One of the hardest things to convey quickly is culture. You need to convey social expectations before the players have to react to social situations–which can be very front loaded, often requiring a lot of information to be conveyed before characters are even created!
For example, someone creating a Samurai in Japan–whether the historical or the Otori version–needs to understand how obligations flow up and down through society. If roaming is strongly discouraged–by bonds of loyalty for the warrior class, legal restrictions for the remainder–then players need to adjust their character concepts. Indiana Jones style globetrotting doesn’t work… unless the player and GM have mastery enough to invent plausible reasons for this character to step aside from the cultural norms.

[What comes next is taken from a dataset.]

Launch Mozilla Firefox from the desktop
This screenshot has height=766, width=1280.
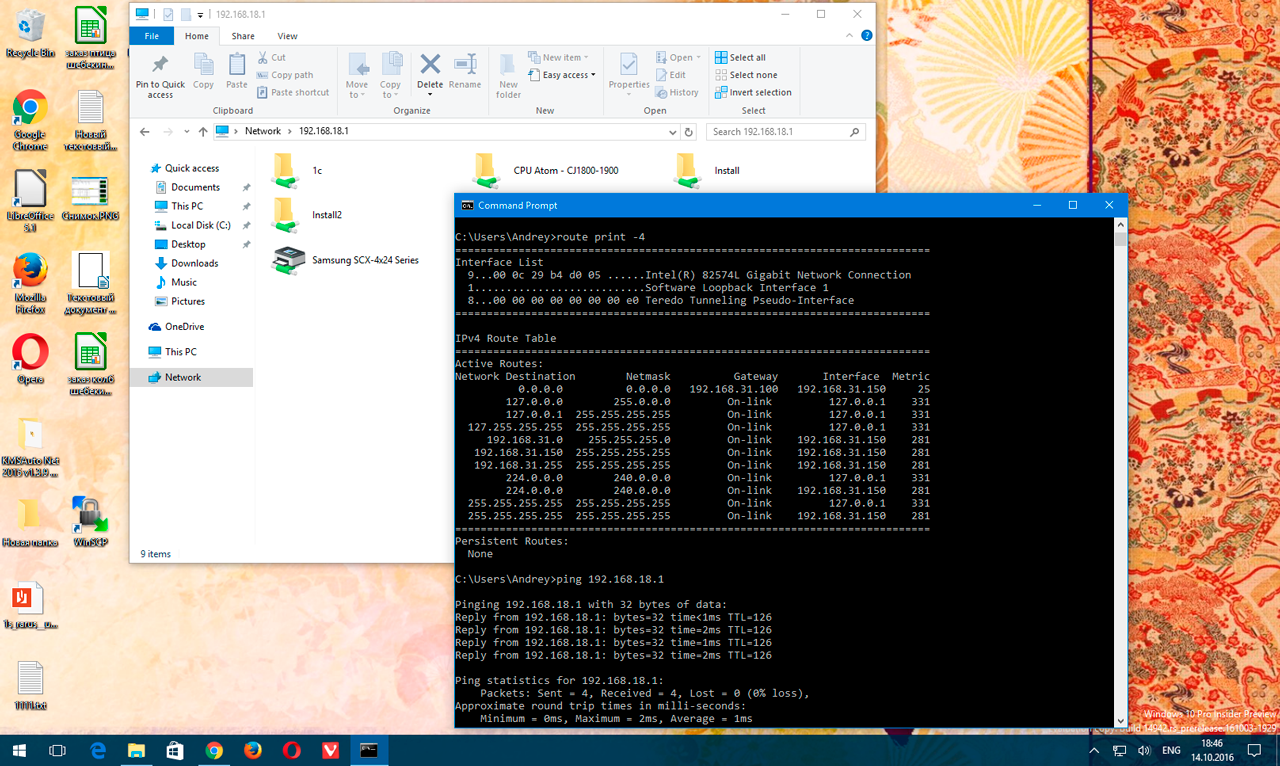tap(30, 271)
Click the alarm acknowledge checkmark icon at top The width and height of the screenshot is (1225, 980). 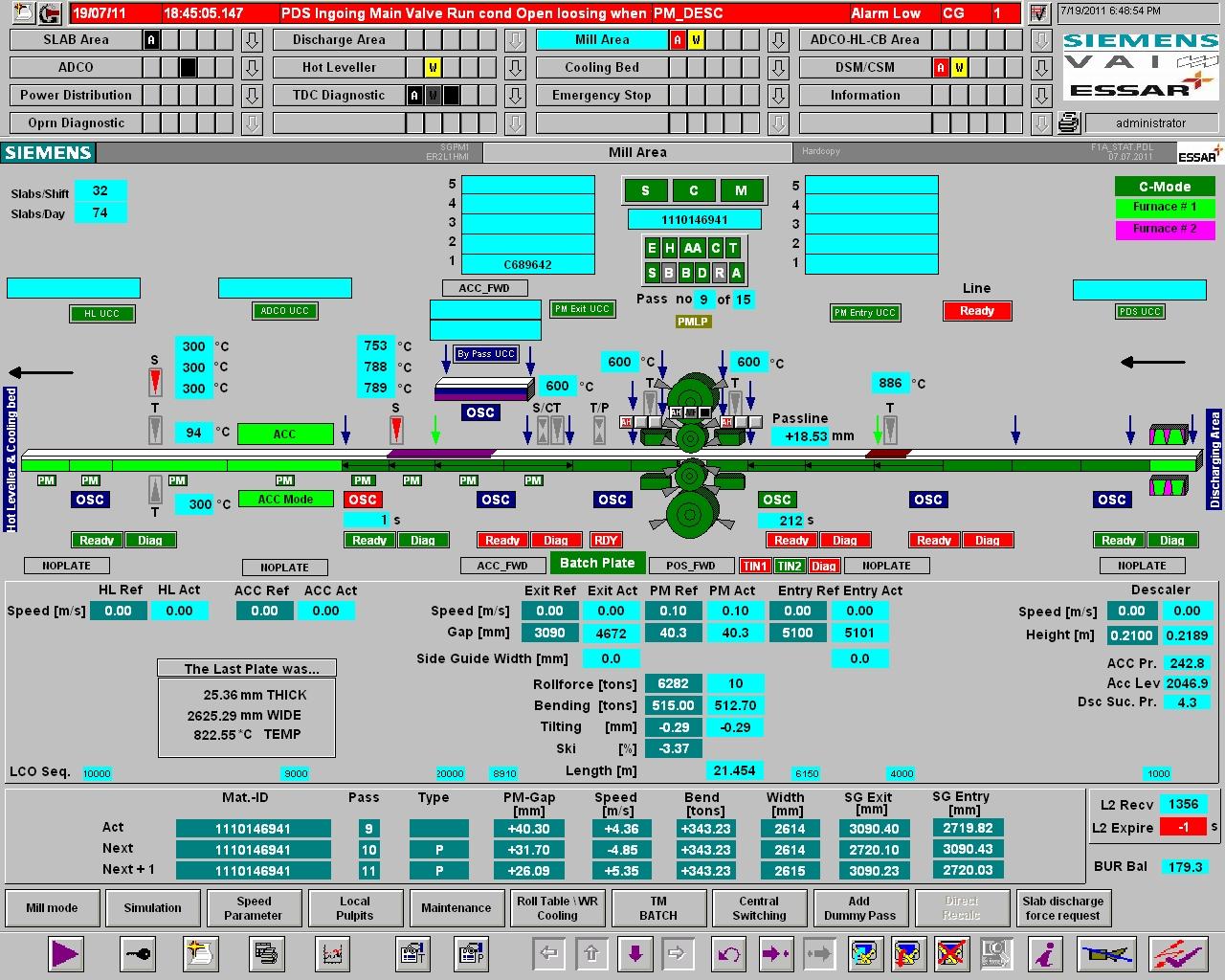(x=1038, y=13)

The greatest drawback to realistic cultures and settings is that they can feel constraining, particularly if you don’t understand them well. It can feel like your characters’ options are all bound by mysterious and arbitrary rules. You don’t want your character to bow until his head is flat on the floor–it sounds craven to you? It’s critical to convey that this is routine respect for a great lord–that the natural response for the player (hell no!) does not match the character’s understanding. If every character’s action has to be vetted or corrected before it makes it through the cultural filter, just interacting feels like work to both the player who is constantly being corrected, and to the GM who has to figure out how to convey what options truly are available, teach transparently, and convey his own realistic characters and responses all at once. It’s a big task!
There are a lot of exciting cultures and great supplements that I’d love to explore. Feudal Japan (and Asia more generally), are fascinating, though my depth of knowledge is only puddle deep. I’m intimidated, but would be willing to try it if our group signed on as a whole.
Conversely, a game that does a great job of aligning player expectations with vivid characters in a historically constrained setting is Pendragon. In some ways, it’s an “easier” setting, since it’s Western European Knighthood, including some dark age beliefs mixed with inspirations from later history (like courtly love). But a big part of its success stems from tackling beliefs and motivations, explaining the idealized and common practices for various cultures, and quantifying them, so you know when you’re fighting local expectations and when your boasting will get mugs beating against the table in rhythm.
In a way, part of his success comes from building character attitudes into the system itself. Expecting system mastery from players is common; if playing your character appropriately is influenced by system, then it moves some of the expected burden for “knightly behavior” from the GM’s responsibility to the savvy player’s.
How About You?
While I’d love to explore history with likeminded groups, I haven’t had much opportunity. Have you? Are you lucky enough to play with the campus Africa Studies group, or play an old west game with a group of experts on the era? Is there a period you love so much that you’ve educated your group about it over time–serial campaigns, or just bringing up Bushido whenever you take a dinner break? Have you pushed into playing into more detailed worlds or drifted toward less detailed ones?